Stored records
------------------------------------------------------------
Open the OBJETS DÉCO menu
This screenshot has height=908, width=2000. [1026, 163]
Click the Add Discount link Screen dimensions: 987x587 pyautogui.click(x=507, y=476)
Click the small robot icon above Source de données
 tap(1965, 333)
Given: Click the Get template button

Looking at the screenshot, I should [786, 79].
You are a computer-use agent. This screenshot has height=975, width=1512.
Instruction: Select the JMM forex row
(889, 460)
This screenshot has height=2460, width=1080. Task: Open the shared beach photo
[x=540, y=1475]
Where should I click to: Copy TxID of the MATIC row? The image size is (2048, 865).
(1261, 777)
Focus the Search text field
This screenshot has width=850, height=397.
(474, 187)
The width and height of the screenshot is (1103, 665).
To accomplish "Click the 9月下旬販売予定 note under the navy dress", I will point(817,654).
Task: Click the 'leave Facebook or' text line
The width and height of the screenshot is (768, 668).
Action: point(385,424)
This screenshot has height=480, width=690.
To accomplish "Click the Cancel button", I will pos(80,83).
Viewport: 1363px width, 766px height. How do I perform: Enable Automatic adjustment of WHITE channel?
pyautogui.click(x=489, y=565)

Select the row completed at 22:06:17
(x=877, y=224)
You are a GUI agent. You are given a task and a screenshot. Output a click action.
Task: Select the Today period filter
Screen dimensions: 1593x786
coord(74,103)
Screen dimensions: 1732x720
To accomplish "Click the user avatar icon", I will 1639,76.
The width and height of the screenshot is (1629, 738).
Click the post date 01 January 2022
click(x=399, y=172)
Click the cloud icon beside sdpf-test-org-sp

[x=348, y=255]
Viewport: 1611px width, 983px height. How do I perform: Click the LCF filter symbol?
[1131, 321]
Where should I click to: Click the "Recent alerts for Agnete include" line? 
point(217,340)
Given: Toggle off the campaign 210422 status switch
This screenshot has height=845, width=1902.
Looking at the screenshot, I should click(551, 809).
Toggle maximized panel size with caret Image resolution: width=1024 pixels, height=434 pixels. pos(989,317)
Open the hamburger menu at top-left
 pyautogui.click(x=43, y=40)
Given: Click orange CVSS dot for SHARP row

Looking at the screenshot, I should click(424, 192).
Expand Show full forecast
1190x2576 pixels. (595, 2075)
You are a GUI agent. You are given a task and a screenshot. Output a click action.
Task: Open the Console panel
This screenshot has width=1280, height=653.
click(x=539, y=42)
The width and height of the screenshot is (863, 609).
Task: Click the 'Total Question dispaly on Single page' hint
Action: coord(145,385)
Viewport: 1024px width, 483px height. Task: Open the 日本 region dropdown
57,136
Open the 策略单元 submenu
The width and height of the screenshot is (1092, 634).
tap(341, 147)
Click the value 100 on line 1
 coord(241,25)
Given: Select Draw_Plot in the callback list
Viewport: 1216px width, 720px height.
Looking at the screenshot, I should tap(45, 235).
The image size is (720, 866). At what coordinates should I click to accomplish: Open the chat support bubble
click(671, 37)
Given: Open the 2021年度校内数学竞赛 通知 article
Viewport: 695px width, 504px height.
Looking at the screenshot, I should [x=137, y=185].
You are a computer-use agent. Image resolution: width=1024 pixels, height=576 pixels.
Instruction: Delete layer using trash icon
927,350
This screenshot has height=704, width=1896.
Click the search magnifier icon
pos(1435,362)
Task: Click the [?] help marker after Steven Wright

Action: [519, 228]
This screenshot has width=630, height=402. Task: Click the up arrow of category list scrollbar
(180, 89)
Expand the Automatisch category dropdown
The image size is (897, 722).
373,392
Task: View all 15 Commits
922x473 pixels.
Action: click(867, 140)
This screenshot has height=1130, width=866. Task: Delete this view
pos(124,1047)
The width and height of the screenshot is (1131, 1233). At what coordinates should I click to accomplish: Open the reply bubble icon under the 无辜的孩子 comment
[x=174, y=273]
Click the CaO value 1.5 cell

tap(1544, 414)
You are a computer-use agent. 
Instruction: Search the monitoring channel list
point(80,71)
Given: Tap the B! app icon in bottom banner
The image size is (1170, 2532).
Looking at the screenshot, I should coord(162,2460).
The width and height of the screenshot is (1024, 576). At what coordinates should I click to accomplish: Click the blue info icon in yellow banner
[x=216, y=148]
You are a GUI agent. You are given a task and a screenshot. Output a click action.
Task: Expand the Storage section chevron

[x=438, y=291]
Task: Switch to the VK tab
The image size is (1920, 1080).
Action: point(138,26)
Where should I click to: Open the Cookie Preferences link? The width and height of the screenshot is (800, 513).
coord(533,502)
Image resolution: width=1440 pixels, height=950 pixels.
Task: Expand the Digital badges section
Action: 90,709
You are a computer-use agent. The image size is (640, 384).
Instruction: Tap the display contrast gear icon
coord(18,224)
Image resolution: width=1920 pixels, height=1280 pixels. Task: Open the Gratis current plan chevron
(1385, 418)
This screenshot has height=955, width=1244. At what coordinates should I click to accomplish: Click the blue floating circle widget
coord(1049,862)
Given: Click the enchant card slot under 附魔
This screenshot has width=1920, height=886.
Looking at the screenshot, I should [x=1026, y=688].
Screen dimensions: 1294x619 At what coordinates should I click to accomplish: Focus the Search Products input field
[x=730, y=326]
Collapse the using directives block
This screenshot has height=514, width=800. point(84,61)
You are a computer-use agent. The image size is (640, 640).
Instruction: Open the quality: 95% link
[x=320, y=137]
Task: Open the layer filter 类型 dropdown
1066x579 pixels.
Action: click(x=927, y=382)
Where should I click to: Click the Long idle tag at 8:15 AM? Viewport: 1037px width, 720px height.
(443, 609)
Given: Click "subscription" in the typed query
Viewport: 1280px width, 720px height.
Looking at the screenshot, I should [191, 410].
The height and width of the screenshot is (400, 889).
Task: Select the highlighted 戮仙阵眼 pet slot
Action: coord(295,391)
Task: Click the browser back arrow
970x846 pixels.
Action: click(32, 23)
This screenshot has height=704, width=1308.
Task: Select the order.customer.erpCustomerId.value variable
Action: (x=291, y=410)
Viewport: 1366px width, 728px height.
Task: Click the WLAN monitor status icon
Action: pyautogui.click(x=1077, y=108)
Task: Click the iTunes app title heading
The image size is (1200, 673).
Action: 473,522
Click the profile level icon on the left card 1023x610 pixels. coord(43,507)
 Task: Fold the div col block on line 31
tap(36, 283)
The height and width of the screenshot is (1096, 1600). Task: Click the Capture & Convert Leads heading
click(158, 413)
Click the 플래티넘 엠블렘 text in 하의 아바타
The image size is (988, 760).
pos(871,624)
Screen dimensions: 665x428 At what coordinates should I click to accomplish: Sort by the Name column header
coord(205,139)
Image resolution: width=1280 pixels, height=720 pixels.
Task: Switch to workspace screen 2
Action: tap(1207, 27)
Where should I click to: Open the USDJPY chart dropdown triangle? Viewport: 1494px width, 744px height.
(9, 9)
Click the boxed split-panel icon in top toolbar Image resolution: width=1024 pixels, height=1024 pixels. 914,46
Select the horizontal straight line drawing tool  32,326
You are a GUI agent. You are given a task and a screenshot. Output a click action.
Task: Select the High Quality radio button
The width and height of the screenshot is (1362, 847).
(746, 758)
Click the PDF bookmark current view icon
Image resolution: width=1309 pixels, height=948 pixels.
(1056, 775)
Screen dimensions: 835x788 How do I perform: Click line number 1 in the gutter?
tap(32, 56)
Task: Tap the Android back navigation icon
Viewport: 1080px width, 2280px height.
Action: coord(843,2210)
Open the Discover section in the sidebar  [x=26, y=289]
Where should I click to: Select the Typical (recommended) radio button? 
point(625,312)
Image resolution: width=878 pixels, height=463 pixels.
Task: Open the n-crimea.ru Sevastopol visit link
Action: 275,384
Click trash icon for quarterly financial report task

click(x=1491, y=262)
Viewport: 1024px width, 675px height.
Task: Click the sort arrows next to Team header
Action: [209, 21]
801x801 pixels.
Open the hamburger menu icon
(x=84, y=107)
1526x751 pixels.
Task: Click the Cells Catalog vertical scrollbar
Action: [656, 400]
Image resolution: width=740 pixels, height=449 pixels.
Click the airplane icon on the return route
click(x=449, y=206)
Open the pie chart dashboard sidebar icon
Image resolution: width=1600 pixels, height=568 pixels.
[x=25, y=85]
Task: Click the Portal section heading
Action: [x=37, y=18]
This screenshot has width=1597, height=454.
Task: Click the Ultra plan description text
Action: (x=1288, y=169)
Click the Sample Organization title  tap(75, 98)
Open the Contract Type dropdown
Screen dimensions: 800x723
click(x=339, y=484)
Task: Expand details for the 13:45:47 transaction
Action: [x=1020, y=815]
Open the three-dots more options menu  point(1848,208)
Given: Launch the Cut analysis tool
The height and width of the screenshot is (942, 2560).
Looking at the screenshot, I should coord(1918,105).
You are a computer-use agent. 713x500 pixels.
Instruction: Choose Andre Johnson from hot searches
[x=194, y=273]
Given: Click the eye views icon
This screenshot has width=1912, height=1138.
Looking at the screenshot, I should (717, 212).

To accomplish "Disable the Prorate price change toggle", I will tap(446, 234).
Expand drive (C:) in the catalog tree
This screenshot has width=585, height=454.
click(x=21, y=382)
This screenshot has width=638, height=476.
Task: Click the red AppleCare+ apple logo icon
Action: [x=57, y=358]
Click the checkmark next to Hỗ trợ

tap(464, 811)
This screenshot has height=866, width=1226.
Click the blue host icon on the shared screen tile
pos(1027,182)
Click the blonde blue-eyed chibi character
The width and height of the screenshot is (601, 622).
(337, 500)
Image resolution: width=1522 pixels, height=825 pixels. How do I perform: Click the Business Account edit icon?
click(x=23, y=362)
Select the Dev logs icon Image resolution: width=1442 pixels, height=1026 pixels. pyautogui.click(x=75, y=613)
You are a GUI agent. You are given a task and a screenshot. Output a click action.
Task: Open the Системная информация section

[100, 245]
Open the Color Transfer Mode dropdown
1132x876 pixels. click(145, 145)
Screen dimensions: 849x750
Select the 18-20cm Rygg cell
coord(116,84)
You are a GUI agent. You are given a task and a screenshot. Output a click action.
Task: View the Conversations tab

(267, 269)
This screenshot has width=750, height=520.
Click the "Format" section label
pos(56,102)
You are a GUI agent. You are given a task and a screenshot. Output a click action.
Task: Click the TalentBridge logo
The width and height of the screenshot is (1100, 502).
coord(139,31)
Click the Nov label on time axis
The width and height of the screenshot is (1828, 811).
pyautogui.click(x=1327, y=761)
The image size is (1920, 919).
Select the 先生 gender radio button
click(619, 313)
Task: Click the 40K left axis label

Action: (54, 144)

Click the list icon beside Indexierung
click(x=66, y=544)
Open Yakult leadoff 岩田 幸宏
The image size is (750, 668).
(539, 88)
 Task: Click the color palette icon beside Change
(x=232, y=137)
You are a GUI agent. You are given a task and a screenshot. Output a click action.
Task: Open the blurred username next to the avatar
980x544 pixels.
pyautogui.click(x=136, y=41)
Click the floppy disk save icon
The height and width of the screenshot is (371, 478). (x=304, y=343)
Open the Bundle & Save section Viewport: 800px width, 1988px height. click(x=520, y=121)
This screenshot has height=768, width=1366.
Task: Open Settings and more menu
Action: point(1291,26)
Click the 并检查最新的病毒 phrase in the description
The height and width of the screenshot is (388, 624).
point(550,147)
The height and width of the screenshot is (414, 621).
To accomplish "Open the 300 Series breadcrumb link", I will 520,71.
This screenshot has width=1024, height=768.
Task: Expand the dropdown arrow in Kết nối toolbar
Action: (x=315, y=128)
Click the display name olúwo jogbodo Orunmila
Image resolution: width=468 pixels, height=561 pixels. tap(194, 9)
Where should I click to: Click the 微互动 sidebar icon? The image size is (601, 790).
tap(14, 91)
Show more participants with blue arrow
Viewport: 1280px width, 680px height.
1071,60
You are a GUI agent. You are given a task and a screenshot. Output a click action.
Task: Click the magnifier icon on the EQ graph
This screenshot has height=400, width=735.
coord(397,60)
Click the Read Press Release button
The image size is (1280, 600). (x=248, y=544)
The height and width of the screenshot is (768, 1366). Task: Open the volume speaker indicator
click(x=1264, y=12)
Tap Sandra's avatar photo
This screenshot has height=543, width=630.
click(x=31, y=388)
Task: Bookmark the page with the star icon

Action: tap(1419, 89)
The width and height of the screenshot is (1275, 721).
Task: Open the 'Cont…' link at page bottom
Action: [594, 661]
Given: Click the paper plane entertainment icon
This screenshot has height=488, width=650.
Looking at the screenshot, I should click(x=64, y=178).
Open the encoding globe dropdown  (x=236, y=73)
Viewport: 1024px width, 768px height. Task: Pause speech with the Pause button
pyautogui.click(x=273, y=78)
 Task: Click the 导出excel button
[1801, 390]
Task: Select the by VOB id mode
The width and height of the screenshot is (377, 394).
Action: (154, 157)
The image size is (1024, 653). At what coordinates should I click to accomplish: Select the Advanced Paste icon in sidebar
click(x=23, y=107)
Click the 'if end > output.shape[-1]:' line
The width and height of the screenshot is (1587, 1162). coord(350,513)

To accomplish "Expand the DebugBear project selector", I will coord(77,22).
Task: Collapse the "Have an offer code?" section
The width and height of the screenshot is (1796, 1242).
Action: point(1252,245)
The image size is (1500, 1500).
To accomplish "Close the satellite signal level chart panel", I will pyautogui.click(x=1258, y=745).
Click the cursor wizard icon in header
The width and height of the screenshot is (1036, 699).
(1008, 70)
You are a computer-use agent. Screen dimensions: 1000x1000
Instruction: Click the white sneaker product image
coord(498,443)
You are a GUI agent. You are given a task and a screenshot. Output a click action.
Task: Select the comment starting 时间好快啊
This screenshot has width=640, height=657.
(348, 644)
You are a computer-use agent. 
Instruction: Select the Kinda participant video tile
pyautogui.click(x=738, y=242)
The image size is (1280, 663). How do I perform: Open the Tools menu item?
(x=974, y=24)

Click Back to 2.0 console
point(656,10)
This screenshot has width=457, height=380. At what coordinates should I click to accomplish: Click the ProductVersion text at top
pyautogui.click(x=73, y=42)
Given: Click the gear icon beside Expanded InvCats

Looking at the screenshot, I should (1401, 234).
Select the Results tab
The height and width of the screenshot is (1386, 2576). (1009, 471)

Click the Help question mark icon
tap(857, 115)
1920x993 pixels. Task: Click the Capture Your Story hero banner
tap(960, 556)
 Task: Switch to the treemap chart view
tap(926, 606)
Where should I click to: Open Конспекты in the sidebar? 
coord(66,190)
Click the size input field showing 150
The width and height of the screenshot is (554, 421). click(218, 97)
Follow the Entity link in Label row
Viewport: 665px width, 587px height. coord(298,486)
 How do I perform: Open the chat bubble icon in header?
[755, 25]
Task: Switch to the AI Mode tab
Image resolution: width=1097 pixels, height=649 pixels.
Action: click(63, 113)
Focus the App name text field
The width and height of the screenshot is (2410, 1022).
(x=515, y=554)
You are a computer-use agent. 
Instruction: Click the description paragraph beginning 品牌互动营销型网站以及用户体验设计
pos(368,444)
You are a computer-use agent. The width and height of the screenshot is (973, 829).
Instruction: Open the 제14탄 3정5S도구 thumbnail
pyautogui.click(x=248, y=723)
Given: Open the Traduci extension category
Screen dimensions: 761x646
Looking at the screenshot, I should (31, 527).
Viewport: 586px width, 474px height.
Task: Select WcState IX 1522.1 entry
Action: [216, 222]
------------------------------------------------------------
Every line from the first entry to the line containing "Focus the Search text field" should be transcribed exactly, and nothing beyond it.

**Task solution**
Open the OBJETS DÉCO menu
This screenshot has height=908, width=2000. [1026, 163]
Click the Add Discount link Screen dimensions: 987x587 pyautogui.click(x=507, y=476)
Click the small robot icon above Source de données
 tap(1965, 333)
Given: Click the Get template button

Looking at the screenshot, I should [786, 79].
You are a computer-use agent. This screenshot has height=975, width=1512.
Instruction: Select the JMM forex row
(889, 460)
This screenshot has height=2460, width=1080. Task: Open the shared beach photo
[x=540, y=1475]
Where should I click to: Copy TxID of the MATIC row? The image size is (2048, 865).
(1261, 777)
Focus the Search text field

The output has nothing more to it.